Tal vez James también tenía un monstruo dentro de él. Como Remus. Un monstruo de ego, escupiendo fuego por la boca cuando se sentía amenazado. Un monstruo que nunca perdonaba. Un monstruo que castigaba.

Y, después de esta noche, tal vez incluso un monstruo que mataba.

Otro temblor lo recorrió, pero esta vez James encontró la fuerza para levantarse. Un deseo irrefrenable de huir, de escapar de las obsesiones sombrías que le retorcerían la mente, se había apoderado de él. Incapaz de quedarse quieto, corrió a abrir la ventana de su habitación antes de agarrar su escoba y subirse al alféizar. Afuera, la tormenta seguía rugiendo, pero ni el trueno ni la lluvia que le caía sobre las gafas pudieron detenerlo mientras se montaba tercamente y ciegamente en su escoba. Luego, sin pensarlo más, se lanzó al vacío.

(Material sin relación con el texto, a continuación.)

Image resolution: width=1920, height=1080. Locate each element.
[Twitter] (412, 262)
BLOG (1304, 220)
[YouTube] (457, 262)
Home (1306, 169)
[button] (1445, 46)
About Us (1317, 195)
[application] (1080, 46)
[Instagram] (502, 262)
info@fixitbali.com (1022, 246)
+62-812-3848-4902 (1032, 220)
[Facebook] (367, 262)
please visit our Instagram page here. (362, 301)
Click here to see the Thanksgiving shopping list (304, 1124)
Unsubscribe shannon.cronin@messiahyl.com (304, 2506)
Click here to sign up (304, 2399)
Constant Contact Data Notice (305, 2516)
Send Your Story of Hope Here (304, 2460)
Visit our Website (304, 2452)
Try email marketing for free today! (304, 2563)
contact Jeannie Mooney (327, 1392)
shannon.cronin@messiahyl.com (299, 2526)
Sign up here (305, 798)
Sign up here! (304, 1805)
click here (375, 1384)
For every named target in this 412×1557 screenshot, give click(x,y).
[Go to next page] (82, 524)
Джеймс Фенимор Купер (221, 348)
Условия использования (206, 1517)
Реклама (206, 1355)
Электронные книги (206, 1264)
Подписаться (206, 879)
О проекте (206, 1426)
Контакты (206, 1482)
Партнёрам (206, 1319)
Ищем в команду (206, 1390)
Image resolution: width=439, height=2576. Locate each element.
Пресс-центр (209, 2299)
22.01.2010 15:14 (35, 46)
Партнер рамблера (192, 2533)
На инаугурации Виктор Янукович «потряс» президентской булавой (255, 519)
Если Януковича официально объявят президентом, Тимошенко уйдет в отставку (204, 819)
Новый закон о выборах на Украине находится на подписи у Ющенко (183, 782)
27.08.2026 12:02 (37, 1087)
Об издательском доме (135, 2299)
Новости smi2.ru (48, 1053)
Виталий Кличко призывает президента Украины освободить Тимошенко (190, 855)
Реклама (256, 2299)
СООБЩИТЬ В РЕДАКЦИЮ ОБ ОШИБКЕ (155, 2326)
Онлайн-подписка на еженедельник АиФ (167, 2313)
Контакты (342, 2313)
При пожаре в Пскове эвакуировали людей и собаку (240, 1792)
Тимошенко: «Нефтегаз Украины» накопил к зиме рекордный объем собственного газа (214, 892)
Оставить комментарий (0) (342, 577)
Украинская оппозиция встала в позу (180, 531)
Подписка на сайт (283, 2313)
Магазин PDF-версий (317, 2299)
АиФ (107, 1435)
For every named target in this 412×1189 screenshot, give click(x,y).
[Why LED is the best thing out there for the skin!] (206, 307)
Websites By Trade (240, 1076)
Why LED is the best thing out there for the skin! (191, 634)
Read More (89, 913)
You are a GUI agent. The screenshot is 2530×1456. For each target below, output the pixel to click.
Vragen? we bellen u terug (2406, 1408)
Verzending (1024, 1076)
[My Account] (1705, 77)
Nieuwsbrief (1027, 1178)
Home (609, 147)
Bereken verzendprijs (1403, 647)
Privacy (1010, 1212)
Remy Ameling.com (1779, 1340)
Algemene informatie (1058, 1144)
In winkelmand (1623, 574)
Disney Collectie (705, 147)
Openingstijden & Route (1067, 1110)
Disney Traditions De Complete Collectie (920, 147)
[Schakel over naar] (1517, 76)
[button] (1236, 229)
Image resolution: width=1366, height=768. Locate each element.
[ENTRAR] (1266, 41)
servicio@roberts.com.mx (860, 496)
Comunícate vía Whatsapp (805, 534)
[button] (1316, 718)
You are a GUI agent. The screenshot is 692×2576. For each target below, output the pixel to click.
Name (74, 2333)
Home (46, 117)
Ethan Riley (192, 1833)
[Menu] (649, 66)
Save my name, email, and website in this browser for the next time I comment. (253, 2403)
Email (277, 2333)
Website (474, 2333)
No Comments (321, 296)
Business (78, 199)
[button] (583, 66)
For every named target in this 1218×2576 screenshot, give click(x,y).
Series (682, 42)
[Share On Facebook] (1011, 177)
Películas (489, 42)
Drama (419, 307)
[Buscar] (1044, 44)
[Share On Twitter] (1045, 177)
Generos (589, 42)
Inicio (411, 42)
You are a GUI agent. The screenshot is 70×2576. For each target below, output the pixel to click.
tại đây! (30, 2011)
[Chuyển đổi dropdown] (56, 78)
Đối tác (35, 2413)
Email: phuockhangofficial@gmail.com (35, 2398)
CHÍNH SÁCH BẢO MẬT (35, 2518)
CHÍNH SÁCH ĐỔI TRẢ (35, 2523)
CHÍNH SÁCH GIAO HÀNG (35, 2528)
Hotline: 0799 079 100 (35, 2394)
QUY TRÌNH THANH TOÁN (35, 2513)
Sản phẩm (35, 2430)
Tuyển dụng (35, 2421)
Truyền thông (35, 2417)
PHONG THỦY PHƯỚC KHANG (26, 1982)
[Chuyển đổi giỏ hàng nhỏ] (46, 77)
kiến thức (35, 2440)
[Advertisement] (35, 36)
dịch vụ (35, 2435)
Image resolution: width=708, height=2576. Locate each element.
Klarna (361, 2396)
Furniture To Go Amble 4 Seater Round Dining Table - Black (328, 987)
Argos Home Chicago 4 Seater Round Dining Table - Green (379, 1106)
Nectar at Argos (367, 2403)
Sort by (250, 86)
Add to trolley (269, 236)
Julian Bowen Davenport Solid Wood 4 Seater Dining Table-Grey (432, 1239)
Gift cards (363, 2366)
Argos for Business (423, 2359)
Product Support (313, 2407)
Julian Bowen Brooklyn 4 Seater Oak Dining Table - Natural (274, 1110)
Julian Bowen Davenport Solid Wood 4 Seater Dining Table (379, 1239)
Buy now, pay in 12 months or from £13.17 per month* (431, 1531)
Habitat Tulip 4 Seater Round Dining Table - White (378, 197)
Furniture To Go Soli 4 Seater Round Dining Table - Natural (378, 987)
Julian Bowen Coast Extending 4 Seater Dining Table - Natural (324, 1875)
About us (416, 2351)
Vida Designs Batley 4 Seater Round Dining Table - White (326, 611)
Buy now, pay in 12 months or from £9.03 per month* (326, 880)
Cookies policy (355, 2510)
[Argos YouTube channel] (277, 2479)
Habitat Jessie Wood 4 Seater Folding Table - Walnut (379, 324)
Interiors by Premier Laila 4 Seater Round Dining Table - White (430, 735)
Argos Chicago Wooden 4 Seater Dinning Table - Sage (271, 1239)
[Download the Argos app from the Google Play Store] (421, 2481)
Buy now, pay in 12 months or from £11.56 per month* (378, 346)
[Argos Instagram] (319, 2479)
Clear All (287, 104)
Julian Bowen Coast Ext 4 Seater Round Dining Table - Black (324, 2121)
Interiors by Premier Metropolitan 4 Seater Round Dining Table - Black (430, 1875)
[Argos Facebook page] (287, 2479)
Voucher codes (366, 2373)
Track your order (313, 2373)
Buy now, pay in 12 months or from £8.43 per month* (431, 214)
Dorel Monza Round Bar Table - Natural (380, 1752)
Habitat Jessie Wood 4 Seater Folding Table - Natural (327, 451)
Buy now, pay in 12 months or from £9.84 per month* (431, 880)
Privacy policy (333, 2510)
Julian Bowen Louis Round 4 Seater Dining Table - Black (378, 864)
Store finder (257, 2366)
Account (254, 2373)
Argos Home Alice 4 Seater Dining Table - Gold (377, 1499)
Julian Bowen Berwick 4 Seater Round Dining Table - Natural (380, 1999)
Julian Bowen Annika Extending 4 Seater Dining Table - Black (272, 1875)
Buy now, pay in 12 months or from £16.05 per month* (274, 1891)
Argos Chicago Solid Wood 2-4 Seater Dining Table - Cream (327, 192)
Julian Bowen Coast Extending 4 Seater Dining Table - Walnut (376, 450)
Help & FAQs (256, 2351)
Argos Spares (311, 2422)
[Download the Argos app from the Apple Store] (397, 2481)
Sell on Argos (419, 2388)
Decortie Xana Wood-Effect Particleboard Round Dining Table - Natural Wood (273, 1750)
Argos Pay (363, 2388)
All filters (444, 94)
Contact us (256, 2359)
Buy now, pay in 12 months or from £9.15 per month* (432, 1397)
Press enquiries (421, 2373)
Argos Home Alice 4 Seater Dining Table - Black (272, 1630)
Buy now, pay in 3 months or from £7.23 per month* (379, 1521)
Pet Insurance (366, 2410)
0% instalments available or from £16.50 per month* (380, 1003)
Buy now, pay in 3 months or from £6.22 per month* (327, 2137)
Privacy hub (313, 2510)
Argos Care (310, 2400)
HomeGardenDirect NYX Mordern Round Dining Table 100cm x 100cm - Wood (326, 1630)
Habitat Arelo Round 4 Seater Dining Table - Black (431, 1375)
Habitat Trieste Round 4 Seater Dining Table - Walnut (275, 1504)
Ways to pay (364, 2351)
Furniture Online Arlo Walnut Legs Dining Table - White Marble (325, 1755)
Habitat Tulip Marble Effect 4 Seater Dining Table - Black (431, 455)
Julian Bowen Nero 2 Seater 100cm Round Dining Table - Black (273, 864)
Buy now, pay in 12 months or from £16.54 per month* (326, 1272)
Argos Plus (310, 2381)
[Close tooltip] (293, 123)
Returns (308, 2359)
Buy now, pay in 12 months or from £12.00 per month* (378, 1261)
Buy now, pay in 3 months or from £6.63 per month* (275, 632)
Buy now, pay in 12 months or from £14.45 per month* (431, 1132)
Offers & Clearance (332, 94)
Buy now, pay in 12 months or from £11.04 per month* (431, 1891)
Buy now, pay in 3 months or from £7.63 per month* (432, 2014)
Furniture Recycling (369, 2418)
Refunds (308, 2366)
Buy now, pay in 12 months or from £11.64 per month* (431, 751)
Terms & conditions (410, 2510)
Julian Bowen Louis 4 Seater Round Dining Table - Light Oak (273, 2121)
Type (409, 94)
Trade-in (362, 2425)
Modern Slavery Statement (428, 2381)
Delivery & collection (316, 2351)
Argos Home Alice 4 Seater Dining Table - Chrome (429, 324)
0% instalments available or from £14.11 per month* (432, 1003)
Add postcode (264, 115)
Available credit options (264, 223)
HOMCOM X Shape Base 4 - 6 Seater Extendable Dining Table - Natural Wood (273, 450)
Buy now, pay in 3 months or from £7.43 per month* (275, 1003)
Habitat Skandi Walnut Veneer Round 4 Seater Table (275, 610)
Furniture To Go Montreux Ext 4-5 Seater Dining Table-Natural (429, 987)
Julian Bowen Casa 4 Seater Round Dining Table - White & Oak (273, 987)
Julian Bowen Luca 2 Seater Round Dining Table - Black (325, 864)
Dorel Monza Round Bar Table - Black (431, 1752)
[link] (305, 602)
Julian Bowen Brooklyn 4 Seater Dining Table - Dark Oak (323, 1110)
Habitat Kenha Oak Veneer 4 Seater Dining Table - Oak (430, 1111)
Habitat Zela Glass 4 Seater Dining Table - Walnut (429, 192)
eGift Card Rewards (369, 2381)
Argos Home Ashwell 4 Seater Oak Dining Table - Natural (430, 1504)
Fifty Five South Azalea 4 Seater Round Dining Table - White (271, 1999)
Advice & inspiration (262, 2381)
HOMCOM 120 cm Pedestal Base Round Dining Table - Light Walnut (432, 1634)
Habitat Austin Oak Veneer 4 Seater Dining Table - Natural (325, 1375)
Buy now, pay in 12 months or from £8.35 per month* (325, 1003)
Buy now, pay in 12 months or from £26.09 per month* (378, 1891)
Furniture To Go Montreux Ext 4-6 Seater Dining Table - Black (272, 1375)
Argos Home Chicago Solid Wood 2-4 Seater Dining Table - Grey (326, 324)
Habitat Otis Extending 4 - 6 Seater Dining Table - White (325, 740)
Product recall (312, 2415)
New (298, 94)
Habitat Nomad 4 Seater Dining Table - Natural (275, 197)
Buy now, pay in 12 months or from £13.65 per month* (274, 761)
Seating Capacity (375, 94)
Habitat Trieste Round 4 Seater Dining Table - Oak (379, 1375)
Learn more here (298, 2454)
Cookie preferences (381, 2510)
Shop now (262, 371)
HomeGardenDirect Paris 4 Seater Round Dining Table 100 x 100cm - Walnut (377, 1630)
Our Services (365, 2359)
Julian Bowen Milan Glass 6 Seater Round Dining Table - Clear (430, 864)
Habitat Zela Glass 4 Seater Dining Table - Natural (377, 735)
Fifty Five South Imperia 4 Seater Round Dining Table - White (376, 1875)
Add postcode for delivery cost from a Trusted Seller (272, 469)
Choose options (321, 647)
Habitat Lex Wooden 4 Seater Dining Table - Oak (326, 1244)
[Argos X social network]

El viento lo azotó con tanta violencia que tuvo que cerrar los ojos con fuerza. La adrenalina le recorrió las venas, tensándole los músculos, haciendo que su corazón palpitara tan fuerte en su pecho que James pensó que dejaría de latir. Entonces, sus brazos enderezaron instintivamente el mango de la escoba para impulsarlo en el aire antes incluso de que sus pies tocaran el suelo, su cuerpo y su mente desprendiéndose del vacío, trascendiendo hacia los cielos.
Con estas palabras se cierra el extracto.